There was a flash of excitement.

That kind of flicker that only comes from nostalgia when it meets recognition.

I saw No Jacket Required on the list, and my brain did what it always does—it leapt ahead of the facts, filled in the blanks with its own beautiful lies, and whispered, “In the Air Tonight.”

I could hear it already.

That low, ominous build.

The silence before the storm.

And then—boom-boom boom-boom-boom-boom—the greatest drum fill in the history of emotionally dramatic air drumming.

I’ve practiced that break. In the car. In the kitchen. At red lights. On the armrest of every couch I’ve ever owned.

It’s not just sound—it’s release. It’s anger, sadness, power, cool.

A universal moment of musical catharsis played out in invisible air with invisible sticks.

And then I looked again.

And there it wasn’t.

“In the Air Tonight” is not on No Jacket Required.

And in that realization, a small part of me sank.

Not because the album isn’t good—it is.

It’s damn good.

But because I’d already emotionally committed to that song, to that moment.

And now I was sitting with something else entirely.

But still, we have No Jacket Required.

And yes, it deserves to be here.

Because Phil Collins didn’t just make hits—he defined the sound of a decade.

His fingerprints are all over the ’80s.

Not just through his work but also through production credits, collaborations, and echoes of his sound showing up in places you didn’t expect but somehow always recognized.

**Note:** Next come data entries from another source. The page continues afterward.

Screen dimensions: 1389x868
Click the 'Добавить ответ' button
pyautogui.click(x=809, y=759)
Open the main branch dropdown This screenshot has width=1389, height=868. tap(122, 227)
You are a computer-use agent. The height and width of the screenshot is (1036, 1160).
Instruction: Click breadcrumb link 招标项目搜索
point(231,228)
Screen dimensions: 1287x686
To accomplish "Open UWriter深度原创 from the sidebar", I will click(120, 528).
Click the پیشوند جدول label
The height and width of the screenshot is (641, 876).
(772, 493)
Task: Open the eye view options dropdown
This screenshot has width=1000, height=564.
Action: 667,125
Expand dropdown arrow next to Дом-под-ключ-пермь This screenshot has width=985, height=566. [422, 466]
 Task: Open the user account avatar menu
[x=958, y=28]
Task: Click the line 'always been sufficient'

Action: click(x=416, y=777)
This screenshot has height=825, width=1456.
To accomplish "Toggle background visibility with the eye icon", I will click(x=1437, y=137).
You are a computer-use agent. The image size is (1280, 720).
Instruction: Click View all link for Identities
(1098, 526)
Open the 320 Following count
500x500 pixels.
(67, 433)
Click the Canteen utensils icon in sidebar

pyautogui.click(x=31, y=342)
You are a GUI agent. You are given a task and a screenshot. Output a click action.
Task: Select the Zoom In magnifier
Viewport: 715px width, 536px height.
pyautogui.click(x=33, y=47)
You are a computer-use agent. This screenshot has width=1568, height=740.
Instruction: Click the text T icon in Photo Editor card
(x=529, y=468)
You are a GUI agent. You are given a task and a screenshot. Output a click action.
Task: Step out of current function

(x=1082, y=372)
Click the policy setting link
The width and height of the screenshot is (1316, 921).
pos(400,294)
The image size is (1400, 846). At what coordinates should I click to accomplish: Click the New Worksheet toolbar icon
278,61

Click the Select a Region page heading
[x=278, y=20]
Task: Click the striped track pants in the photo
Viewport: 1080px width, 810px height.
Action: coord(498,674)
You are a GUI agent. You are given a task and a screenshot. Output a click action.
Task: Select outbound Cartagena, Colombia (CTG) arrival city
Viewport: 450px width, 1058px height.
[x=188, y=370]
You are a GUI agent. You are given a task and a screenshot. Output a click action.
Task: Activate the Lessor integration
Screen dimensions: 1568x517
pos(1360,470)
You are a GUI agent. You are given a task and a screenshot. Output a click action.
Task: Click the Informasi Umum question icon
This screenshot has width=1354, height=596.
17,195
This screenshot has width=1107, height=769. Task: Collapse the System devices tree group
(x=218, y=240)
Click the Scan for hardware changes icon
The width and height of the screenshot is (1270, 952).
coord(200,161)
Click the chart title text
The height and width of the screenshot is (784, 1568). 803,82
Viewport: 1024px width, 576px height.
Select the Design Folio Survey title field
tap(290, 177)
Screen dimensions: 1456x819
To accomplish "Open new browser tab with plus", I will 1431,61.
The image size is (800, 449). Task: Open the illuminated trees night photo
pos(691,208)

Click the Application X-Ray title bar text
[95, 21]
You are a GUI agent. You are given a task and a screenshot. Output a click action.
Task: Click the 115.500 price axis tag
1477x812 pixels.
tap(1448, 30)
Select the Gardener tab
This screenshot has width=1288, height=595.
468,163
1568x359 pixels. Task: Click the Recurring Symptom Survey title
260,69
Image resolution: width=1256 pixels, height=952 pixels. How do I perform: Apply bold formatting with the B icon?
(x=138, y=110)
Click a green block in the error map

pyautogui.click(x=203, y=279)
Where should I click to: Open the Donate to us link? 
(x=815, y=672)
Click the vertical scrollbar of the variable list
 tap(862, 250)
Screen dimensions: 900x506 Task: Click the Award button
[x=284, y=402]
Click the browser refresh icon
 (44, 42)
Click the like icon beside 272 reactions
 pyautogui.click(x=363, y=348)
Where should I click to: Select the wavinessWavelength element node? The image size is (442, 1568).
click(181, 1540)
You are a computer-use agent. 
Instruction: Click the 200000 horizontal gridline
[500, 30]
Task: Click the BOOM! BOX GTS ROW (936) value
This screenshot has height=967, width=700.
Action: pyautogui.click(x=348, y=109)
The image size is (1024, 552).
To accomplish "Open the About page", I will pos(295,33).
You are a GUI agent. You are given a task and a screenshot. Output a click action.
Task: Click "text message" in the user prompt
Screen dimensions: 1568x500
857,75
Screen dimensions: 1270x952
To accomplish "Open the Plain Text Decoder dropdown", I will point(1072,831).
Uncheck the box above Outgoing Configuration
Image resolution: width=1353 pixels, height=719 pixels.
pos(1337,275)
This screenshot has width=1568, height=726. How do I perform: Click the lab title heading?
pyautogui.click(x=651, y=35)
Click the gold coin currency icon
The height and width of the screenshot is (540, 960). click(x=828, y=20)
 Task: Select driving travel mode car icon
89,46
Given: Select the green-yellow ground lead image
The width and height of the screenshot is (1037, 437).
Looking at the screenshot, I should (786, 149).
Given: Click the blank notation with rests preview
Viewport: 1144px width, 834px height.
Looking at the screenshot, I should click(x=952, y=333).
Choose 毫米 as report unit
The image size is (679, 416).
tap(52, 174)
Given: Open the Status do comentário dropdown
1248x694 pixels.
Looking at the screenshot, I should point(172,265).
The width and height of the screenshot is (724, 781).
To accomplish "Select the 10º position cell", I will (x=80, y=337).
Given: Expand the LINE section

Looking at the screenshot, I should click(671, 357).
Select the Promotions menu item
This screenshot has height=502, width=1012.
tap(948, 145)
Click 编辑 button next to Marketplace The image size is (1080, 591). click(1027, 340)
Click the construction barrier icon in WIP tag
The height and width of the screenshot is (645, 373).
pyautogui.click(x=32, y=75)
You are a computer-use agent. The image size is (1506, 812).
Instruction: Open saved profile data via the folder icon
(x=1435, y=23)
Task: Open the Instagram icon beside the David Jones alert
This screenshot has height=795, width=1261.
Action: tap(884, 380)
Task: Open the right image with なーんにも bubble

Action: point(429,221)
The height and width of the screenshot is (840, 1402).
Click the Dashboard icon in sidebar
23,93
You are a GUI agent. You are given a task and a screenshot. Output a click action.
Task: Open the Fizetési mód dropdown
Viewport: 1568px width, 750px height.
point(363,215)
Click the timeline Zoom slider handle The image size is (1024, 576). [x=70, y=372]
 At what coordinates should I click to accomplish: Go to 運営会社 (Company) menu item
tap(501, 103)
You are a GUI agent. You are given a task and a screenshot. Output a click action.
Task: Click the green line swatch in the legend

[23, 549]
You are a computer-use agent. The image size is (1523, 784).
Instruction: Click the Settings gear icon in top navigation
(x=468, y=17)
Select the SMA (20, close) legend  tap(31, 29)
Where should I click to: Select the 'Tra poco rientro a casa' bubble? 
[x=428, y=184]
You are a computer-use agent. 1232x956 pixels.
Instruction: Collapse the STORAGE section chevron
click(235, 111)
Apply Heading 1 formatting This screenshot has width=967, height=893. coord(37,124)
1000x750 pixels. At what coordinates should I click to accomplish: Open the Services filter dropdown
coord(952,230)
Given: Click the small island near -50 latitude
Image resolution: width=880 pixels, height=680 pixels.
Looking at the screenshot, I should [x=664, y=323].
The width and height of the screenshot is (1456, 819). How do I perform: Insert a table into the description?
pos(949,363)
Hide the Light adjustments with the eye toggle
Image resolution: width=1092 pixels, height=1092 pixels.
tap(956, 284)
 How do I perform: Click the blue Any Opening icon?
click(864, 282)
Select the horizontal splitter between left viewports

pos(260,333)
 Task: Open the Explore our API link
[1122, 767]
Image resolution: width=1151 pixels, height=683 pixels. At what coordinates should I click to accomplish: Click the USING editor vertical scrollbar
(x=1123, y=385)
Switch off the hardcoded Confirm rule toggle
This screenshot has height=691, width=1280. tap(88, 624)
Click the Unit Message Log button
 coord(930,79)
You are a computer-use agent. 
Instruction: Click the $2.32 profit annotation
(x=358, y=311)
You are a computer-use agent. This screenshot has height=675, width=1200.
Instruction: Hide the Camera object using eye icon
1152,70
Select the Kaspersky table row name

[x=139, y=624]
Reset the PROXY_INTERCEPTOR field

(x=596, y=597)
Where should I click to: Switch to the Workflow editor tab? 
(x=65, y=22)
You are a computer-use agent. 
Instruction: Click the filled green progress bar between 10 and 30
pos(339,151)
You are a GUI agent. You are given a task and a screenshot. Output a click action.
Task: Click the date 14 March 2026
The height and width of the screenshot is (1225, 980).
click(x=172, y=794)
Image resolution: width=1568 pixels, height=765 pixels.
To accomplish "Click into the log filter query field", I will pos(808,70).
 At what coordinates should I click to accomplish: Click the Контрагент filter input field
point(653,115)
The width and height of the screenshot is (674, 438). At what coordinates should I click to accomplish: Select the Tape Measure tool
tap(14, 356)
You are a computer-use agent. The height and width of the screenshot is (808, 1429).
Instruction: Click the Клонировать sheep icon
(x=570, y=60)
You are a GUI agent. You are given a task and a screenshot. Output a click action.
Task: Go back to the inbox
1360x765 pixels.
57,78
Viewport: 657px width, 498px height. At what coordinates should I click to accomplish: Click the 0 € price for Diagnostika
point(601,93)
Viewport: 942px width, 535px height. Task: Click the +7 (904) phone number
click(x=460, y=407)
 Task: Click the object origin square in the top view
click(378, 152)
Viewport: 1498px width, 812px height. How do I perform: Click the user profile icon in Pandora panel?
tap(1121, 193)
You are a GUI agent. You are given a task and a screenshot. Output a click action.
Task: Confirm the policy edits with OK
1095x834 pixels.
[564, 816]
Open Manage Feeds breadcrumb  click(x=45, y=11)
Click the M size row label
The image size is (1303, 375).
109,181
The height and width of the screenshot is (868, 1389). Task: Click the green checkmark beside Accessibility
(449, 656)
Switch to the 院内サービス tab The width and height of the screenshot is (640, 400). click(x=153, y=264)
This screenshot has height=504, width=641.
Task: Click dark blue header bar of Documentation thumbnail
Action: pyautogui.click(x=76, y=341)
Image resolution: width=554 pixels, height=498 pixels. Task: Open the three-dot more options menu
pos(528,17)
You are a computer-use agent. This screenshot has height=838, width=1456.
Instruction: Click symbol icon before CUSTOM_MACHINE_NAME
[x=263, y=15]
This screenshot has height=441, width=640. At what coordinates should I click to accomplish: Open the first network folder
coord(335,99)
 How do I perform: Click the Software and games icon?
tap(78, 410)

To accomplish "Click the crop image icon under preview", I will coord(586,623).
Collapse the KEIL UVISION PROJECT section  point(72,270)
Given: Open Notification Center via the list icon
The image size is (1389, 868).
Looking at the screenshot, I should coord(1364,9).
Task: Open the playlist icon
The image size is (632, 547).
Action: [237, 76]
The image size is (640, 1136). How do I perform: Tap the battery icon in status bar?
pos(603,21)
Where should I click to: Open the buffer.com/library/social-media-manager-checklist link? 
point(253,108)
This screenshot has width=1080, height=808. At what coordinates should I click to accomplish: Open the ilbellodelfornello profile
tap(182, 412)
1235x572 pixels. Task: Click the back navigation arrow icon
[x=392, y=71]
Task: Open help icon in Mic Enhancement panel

He made the drums more than a backdrop—they became a presence.

Gated reverb. That big, cavernous, otherworldly crash that sounded like it was coming from a thousand miles away and yet landed directly in your chest.

He turned rhythm into drama. Made percussion the story.

And maybe that’s why I remember the music videos so vividly.

The lighting. The close-ups. The moments he’d stare directly into the camera with that look—detached but deeply aware, like he knew exactly what he was doing to you.

Was it MTV? VH1?

Of course.

Collins thrived in the era of the visual.

He knew how to use the medium—not just to sell records but to create myth.

To make you feel like the man behind the drum kit was carrying a secret.

And sometimes, when the light hit just right, it felt like he might tell you.

There are many great Phil Collins albums, and this is undoubtedly one of them.

No Jacket Required is a snapshot of a man who had perfected his sound and leaned into pop stardom without losing that strange, moody undercurrent that always lingered beneath the surface.

And even if In the Air Tonight isn’t here,

he is.

And maybe—just maybe—another one of his albums will show up on the list.

The fill may be waiting for me there.

And when it comes, I’ll be ready.

Air sticks in hand and Muscle memory intact.